If you’re not familiar with “Citizen Kane,” it would actually help you to see it before you see “Mank,” to better understand the references.
Gary Oldman portrays Mank and Fincher stages his story to emulate “Citizens Kane.” The story told in 1940 is about how Mank, confined to a house while he recovers from a car crash, is hired by Welles to write a screenplay. That screenplay incorporates references to a very powerful man, media mogul William Randolph Hearst and his mistress, the talented actress Marion Davies. Mank knew both people well and he had a grudge against Hearst after Hearst’s and MGM’s role in the 1934 gubernatorial race in which author Upton Sinclair was the Democratic candidate.
Throughout the film Mank’s sharp wit either ingratiates him with the power – Hearst – or ruins his career.

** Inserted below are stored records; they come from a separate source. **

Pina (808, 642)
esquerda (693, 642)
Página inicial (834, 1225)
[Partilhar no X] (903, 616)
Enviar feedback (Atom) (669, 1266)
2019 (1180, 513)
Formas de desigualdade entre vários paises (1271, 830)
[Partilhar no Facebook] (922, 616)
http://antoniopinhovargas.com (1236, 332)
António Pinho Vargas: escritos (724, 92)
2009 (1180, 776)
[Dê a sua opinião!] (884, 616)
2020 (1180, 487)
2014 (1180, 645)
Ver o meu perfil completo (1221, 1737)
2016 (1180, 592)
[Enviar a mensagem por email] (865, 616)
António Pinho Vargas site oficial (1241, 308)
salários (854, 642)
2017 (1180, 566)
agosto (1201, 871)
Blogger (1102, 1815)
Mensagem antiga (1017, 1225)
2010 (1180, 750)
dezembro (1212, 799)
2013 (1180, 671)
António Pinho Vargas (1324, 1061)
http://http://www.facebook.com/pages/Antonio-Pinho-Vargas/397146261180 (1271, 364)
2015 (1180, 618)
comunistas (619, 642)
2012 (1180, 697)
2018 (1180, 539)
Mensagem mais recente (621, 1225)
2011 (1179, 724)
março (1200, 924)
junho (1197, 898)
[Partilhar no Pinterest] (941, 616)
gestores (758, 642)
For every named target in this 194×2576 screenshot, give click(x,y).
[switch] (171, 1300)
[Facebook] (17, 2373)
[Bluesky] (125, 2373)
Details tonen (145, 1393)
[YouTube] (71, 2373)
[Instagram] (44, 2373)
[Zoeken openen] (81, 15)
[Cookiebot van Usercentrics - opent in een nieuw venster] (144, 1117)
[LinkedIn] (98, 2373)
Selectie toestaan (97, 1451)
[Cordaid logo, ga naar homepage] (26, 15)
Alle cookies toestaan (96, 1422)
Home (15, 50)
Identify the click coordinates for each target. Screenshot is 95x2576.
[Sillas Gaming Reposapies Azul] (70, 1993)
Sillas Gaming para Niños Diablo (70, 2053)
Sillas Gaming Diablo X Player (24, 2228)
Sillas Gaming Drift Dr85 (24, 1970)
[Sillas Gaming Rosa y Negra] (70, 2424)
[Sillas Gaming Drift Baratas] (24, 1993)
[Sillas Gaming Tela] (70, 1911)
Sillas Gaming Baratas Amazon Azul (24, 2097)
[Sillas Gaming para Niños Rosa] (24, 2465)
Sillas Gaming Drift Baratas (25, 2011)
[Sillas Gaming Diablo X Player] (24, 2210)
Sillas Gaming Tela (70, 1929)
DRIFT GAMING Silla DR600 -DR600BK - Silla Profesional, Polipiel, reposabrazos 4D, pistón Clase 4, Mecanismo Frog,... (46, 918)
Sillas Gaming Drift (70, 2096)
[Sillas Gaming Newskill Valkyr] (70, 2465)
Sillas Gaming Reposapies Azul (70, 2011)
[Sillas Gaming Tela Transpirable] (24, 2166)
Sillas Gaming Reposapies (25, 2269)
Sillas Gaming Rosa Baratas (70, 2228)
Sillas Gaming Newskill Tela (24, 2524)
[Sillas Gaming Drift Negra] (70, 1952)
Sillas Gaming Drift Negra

Fincher tells the back story using flashbacks that illuminate the story of the how the screenplay was written. It is one of his homages to “Citizen Kane,” which used a similar device. Fincher also shot the film in black and white and used the deep focus which cinematographer Gregg Toland.
ust as “Citizen Kane” told the story of a complicated figure, “Mank” tells a story of a complicated character. And just as Welles and Mank used real life characters as the basis of a fictional story, Fincher is using his version of Mank to tell what is supposed to be a true story.
The film opens with Mank holding court on the Paramount lot in 1931 where he is head of the story department. The typist taking notes during the story meeting appears to be a burlesque performer wearing pasties.
It was at that moment I thought, “Okay, we’re playing with reality.” The inclusion of the partially nude woman is never commented on by any other characters.
But wait, there’s more. “Mank” is such a curious blend of the real and imagined.
Fincher tosses in little details about Hollywood life that really did happen that only a student of 1930s films will recognize. One example is a throwaway remark the character of Irving Thalberg – the legendary head of production at MGM – yells to his secretary about never allowing the Marx Brothers into his office again. The Marx Brothers, frustrated that Thalberg would not see them broke into his office built a fire in his fireplace and roasted potatoes until Thalberg returned.
Another throwaway is a shot when Marion Davies is leaving the MGM lot to go to work at Warner Brothers. Preceding the car which carries Davies is a tractor trailer rig hauling off what would appear to be pieces of a small house. Fincher makes no reference to it.
Hearst had built on the MGM lot a bungalow for Davies instead of her having a conventional dressing room. When Davies left MGM, her house came with her.
Sharp-eyed viewers will notice a black circle in the upper right-hand corner of the screen several times in the film. This is a reference to the signal put on the end of reels to alert the projectionist it was time to switch reels. Having that in a film that was shot digitally is simply another throwaway moment to classic Hollywood.
Fincher does get Marion Davies right with a fine performance from Amanda Seyfried. Davies had a complicated personal life and career. She was a talented comedian who was beloved by films crews for her lack of pretense, but Hearst’s insistence in molding her career cost her dearly.
Gary Oldman plays Mank with a great nuance. His Mank is a man who is aware, in his sober moments, that his career is teetering on the edge of cliff. His screenplay is both his greatest accomplishment and the shove that will send him into the chasm.
Oldman is too old for the part, as he is 62 and as Mank was in his mid-forties when he was working with Welles. I realize that Oldman is a fine actor, but it’s another detail I felt was jarring.
Fincher closes the film with an actual quote from Mank from 1943: “I seem to become more and more of a rat in a trap of my own construction, a trap that I regularly repair whenever there seems to be danger of some opening that will enable me to escape. I haven’t decided yet about making it bomb proof. It would seem to involve a lot of unnecessary labor and expense.”